Between them they have contributed 1,781 years’ service to the shoe trade of the Rushden district from the time of its early struggles, through half a century of progress, to a day when the area’s output maintains a unique position in the world’s market.
A member since 1896, Mr. James Henry Smith, of 29, Newton Road, Rushden, now retired, advocates the benefits of trade unionism…”Trade unionism is good for any job; we should be in a poor way without it. With it you can fight,” he told our reporter.
Despite the amenities of the present day in the shoe trade Mr. Smith observed: “I still like the old days, when you could do the work in your own time and make a really good job of it.”
Strikes? “They were fun to me then I was only a boy, and they meant a holiday.

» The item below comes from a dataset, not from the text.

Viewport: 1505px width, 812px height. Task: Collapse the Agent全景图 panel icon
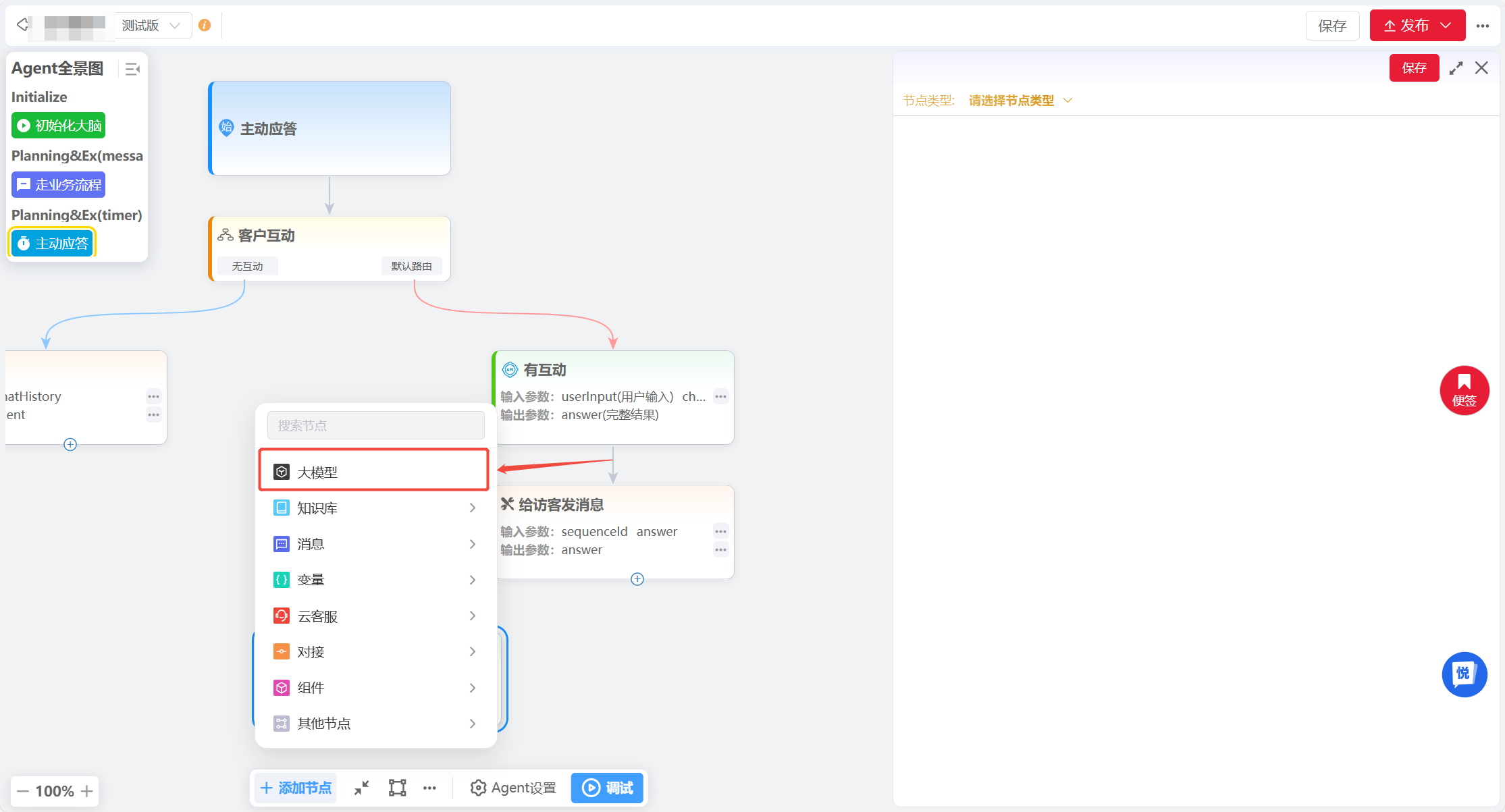coord(132,69)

I don’t suppose they were for Mother, but we managed.”
Only woman to receive a diploma will be Mrs. Kate Clarke, of 169, Newton Road, Rushden. Aged 67, she started work at 11 in the factory of Messrs. Wm. Green and Son and is still employed there in the afternoons. Until three years ago she was a branch collector, a job in which she succeeded her father.
Although no written records exist to provide us with a definite date of the formation, a local branch of the union was formed “about” 1886. There are those who contend that Irthlingborough was first in the field, and others Higham Ferrers. Certain it is that enthusiasts got together with a view to the branch covering the Rushden, Higham Ferrers and Irthlingborough areas.
The 31 veterans who will receive their diplomas to-morrow hail from Rushden, Higham, Irthlingborough and Raunds. At least three, all Rushden men James Peacock, 4, Roberts Street, William H. Lett, 74, Crabb Street, and Thomas Burfield, 141, Queen Street were members in 1890.
In the early days exploitation of women and children was not unknown and often they had to work long hours at the end of the week to make up the time lost in the observance of “St. Crispin’s Day” by the head of the household. The late Mr. Charles Bates, who became president of the branch, related how he was knocked off his stool for falling asleep at midnight.
Those years saw many struggles and disputes, one of the earliest and bitterest being the 1890 dispute over the 7-16 edge.
Eventually a strike was declared, but the men were urged to be of peaceful behaviour and if they met their employers in the street to treat them with as much courtesy as previously.
About 120 men went on strike pay, but clickers and closers were deprived of all means of sustenance. Trade was almost at a standstill and some men left the district with their “kit” under their arms in search of work elsewhere. By the end of the second week there were 5,000 people out of work in the district out of a population of 14,000.
After a three-weeks struggle the dispute was referred to arbitration and the men resumed work. An award was subsequently made in favour of the employers, and the operatives could not be said to have improved their position, but they had at least demonstrated their determination and solidarity.
First warning of the upheaval to be caused by the machine age came in 1893, when owing to the severe depression in the Army hand sewn boot trade, particularly at Raunds and Ringstead, it was arranged for a deputation representing the men to meet for an interview at the War Office. It was then stated that Ringstead alone could produce 55,000 to 60,000 pairs of hand-sewn boots annually, and Irchester 10,000 to 15,000, not to mention Raunds and smaller places.
The most publicised event in local trade union history was the “Great Strike” of 1905, when 115 strikers marched to London from Raunds and brought nation-wide attention to their scheme to present a petition in the House of Commons.
In addition to those who will be honoured to-morrow, the half-century list names Mr. James Robinson and Mr. Joseph Webb, both of Higham Ferrers, who died during the past year.